A faithful copy of the whole listing is required.

> _DATA RECORDS_
"""

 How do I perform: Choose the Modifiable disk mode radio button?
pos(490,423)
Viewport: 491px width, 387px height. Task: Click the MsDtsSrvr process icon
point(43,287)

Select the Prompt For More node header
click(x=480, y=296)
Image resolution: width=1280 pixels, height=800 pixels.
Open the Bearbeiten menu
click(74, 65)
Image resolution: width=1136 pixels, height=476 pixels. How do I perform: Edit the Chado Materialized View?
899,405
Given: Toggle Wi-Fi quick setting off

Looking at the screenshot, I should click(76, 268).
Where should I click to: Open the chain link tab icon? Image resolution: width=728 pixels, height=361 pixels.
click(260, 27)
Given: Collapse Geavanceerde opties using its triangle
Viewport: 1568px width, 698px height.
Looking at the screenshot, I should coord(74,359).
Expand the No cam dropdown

"""

> _YOUR RESPONSE_
 How do I perform: Choose the Modifiable disk mode radio button?
pos(490,423)
Viewport: 491px width, 387px height. Task: Click the MsDtsSrvr process icon
point(43,287)

Select the Prompt For More node header
click(x=480, y=296)
Image resolution: width=1280 pixels, height=800 pixels.
Open the Bearbeiten menu
click(74, 65)
Image resolution: width=1136 pixels, height=476 pixels. How do I perform: Edit the Chado Materialized View?
899,405
Given: Toggle Wi-Fi quick setting off

Looking at the screenshot, I should click(76, 268).
Where should I click to: Open the chain link tab icon? Image resolution: width=728 pixels, height=361 pixels.
click(260, 27)
Given: Collapse Geavanceerde opties using its triangle
Viewport: 1568px width, 698px height.
Looking at the screenshot, I should coord(74,359).
Expand the No cam dropdown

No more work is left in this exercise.